Keith Packard discusses why robust repository formats are important for any version control software. This is really an important point when evaluating the robustness of any version control system, as you want to avoid the corruption of all your data due to a disk failure and an unfortunate way to store the tracked information.

One sad point, as he’s a person I certainly admire for his work on free software, is that, while praising the way git faces that problem, he unfairly bashes Mercurial (besides other VCSs). The fact is that the comparison done is not correct. While the comparison used to measure store size is between packed git and standard Mercurial, the robustness of the repository format comparison uses the unpacked git and standard Mercurial.

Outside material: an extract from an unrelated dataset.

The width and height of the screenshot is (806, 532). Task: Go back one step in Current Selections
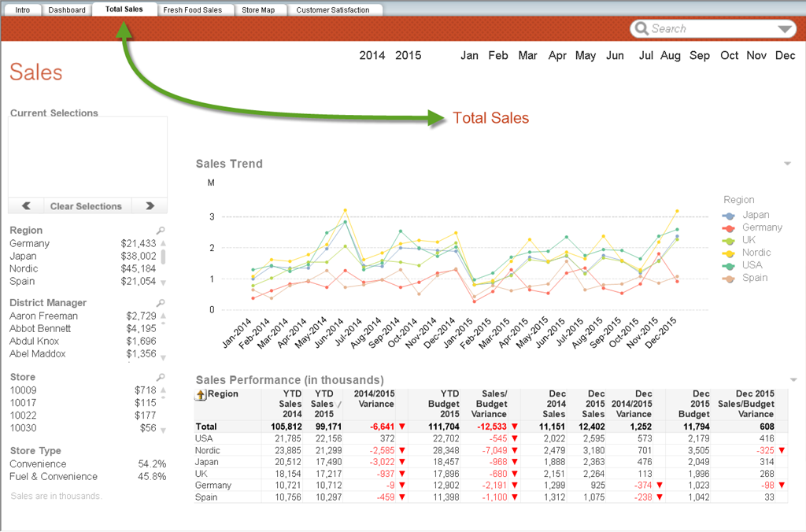26,206
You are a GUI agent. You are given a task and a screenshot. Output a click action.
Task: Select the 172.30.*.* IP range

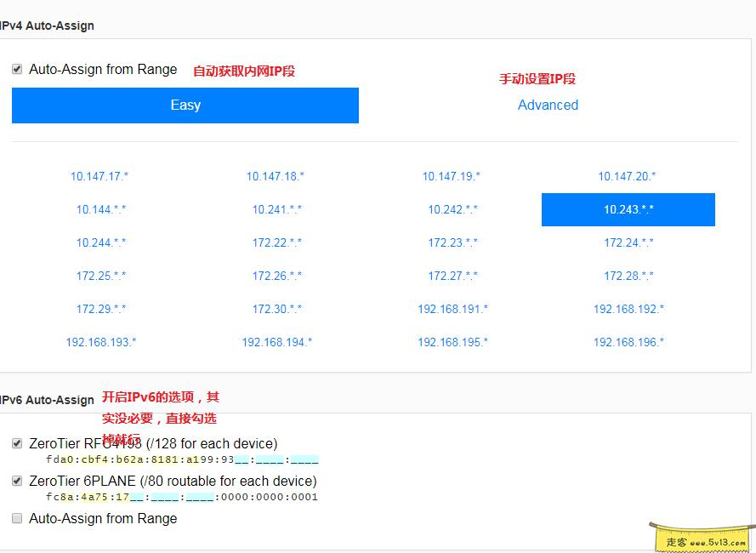pyautogui.click(x=276, y=309)
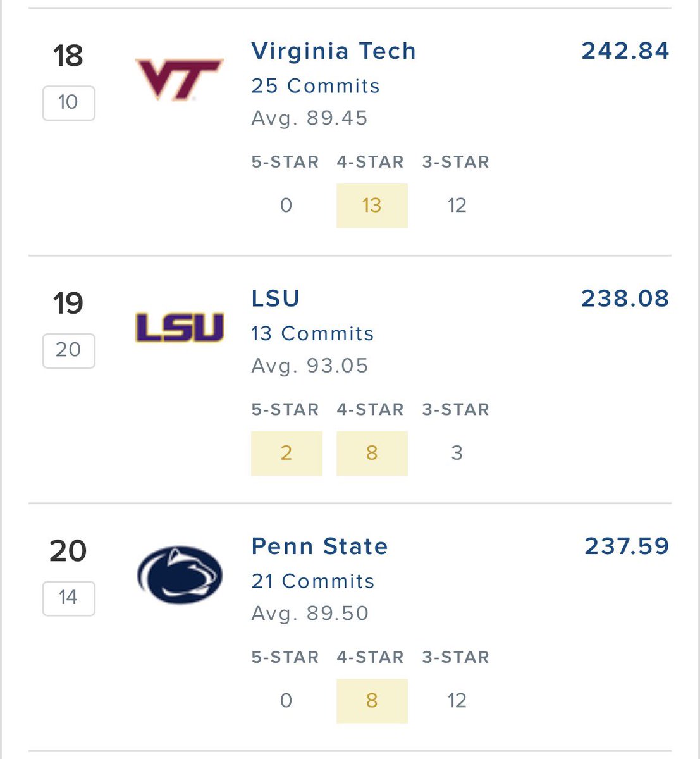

I believe this is more of a handwaving issue than any real concern about how git or Mercurial are doing the job.

Mercurial uses a compact representation of data with separate revlog files for each tracked file, manifest and changelog, which are all append-only. Due to the append-only nature of those writes, the changes in each new revision don’t affect previous revisions. You are that way as safe as you can be in any other system with respect to writes and the space usage is very good.

To achieve similar space efficiency git needs to pack the repository data. This is done rewriting the repo, and the operation has to be done from time to time (repack).

IF the atomic append-only writes to the manifest and revlog files in Mercurial can be considered dangerous, then repacking is even more so, as it forces a rewrite of all the repo data, multiplying the chance of a failure.

So, if any corruption can happen on a faulty write it will hit git (unpacked) or Mercurial in the same way, but anytime you pack your repo in git you’re risking your data and the write fails you can corrupt its repository.

That said, one can meditate whether this unlikely situation of failure is of so high importance, as, in distributed systems, a lot of other repos will act as a full backup of the canonical repo. Furthermore, both use atomical operations and safety should be more than good enough.

A short reply to Keith’s post has been written by Matt Mackal, Mercurial‘s main author, and detailed information about the repository format and other design details for Mercurial can be found on the project’s wiki.